G. E. Smith at the Guitar Emporium

The Guitar Emporium was chock-full of guitar players, but they weren't there to look at guitars.

Well, maybe a little bit, if they happened to be sitting close to one of the many instruments hanging on the wall. Maybe a quick peek.

No, they were gathered in this commercial shrine to Fender and Martin and Gretsch and Gibson to pay homage to a guitar player's guitar player, G. E. Smith, who did not hesitate to reach for the instruments on the walls. But that gets ahead of the story.

The Guitar Emporium's Jimmy Brown's many years of being guitar dealer to the stars pays off in odd ways. Smith's appearance could be attributed to those connections, plus a desire on the part of Smith to promote significant other Taylor Barton's Thoroughbred CD, her first.

Anyway, the big bus was parked directly in front of the Emporium, with all the bones of the operation pretty much there for all to see. There was a fair bit of low-key status checking by players in the hope that some backroom access might happen.

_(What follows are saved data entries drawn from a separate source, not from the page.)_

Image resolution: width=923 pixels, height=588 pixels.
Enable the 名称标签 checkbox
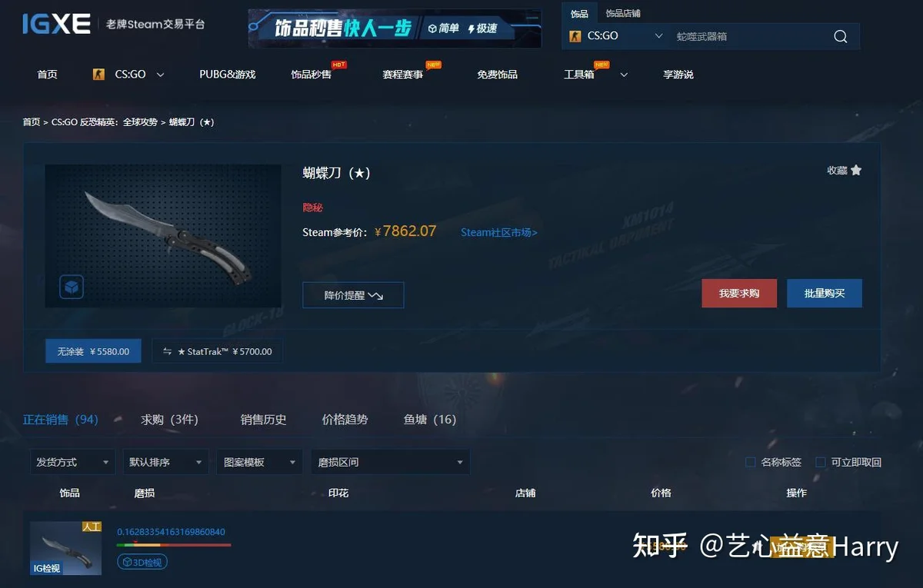coord(750,462)
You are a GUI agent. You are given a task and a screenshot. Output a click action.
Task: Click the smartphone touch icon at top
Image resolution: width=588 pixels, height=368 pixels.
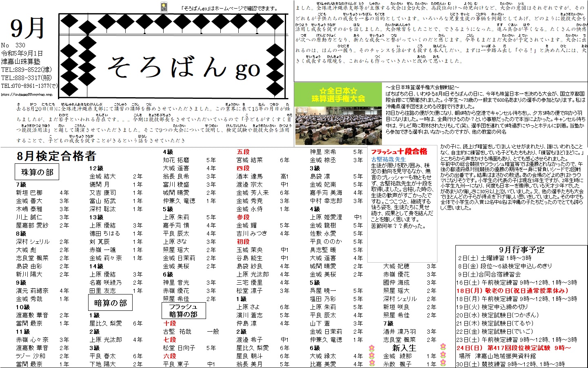coord(164,8)
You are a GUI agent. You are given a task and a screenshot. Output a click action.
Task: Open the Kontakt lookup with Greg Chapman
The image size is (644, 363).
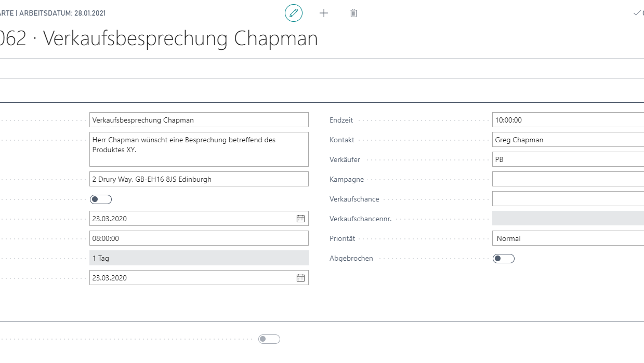tap(568, 140)
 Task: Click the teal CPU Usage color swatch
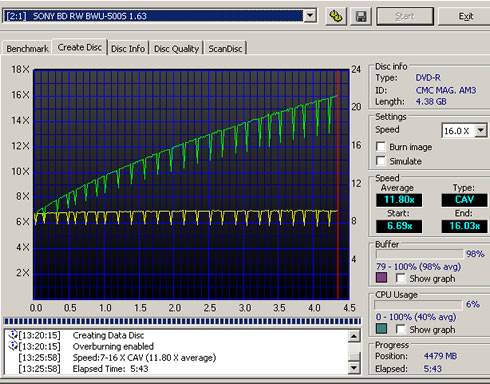(x=381, y=328)
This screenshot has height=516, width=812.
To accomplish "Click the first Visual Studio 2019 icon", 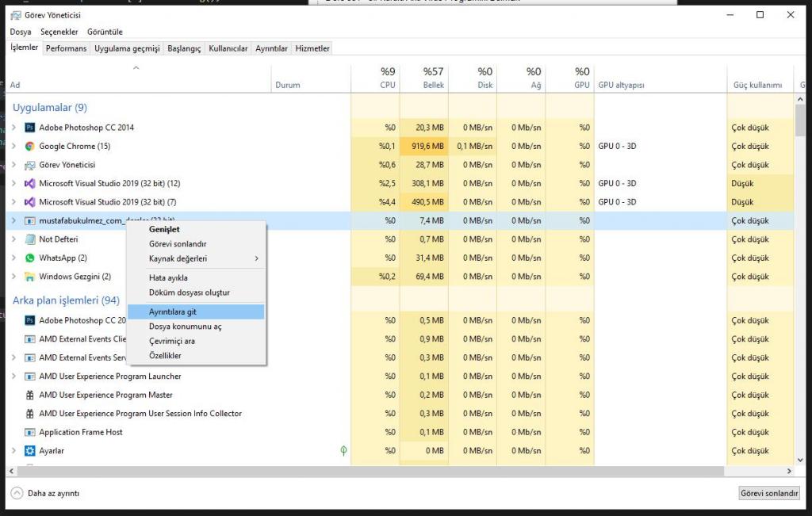I will click(x=30, y=184).
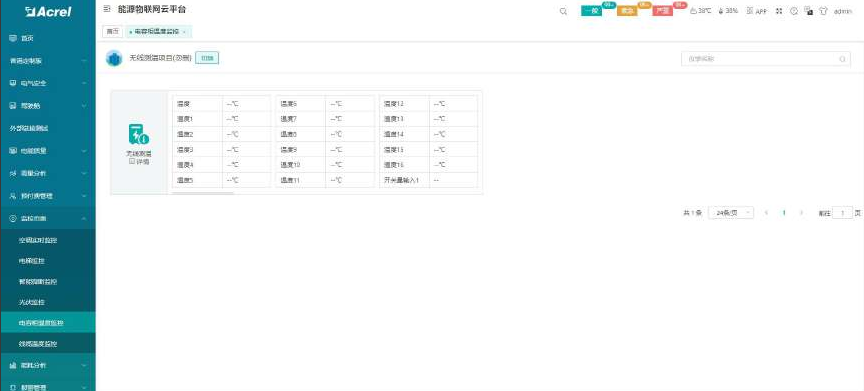Viewport: 864px width, 391px height.
Task: Switch to the 首页 tab
Action: [x=112, y=31]

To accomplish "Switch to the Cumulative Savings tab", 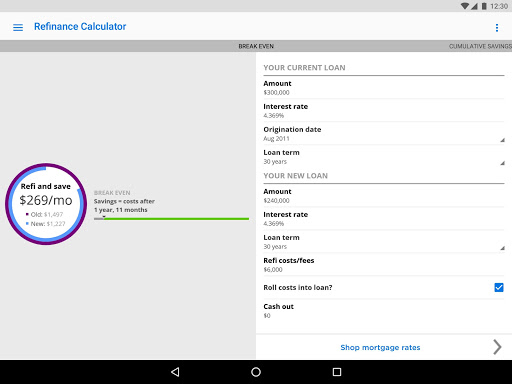I will pyautogui.click(x=480, y=46).
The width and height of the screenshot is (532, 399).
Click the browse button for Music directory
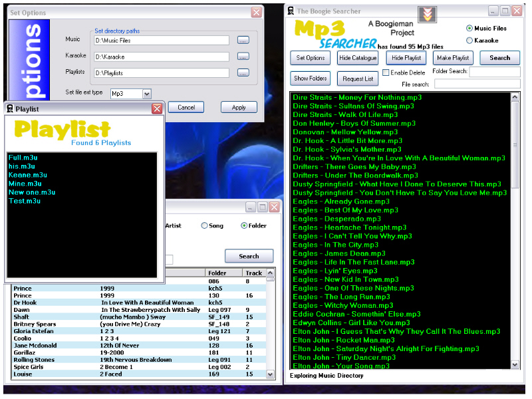click(243, 40)
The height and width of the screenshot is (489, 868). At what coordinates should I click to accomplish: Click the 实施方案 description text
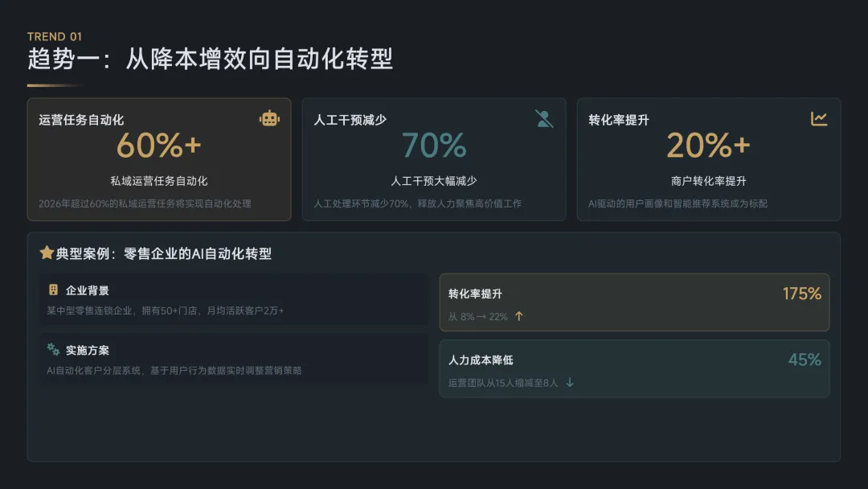point(174,371)
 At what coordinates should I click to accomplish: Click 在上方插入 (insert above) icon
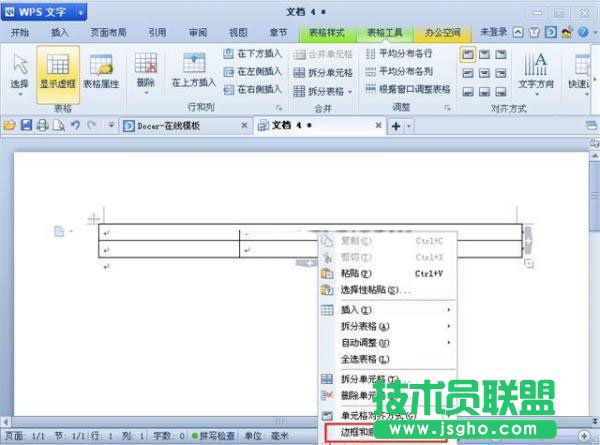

Smith's band first backed Barton, as she ran through a set of folky tunes reminiscent of mid-career Judy Collins without Collins' vocal abilities. Credit Smith with the sense to stay down low on the neck and not let his playing overrun Barton's singing.

The audience was polite, but they were there to see Smith, who did not disappoint. After a short break, the crew reassembled and took flight. Smith moved up the neck of the guitar and proceeded to demonstrate why he was the music jefe for Saturday Night Live for all those years.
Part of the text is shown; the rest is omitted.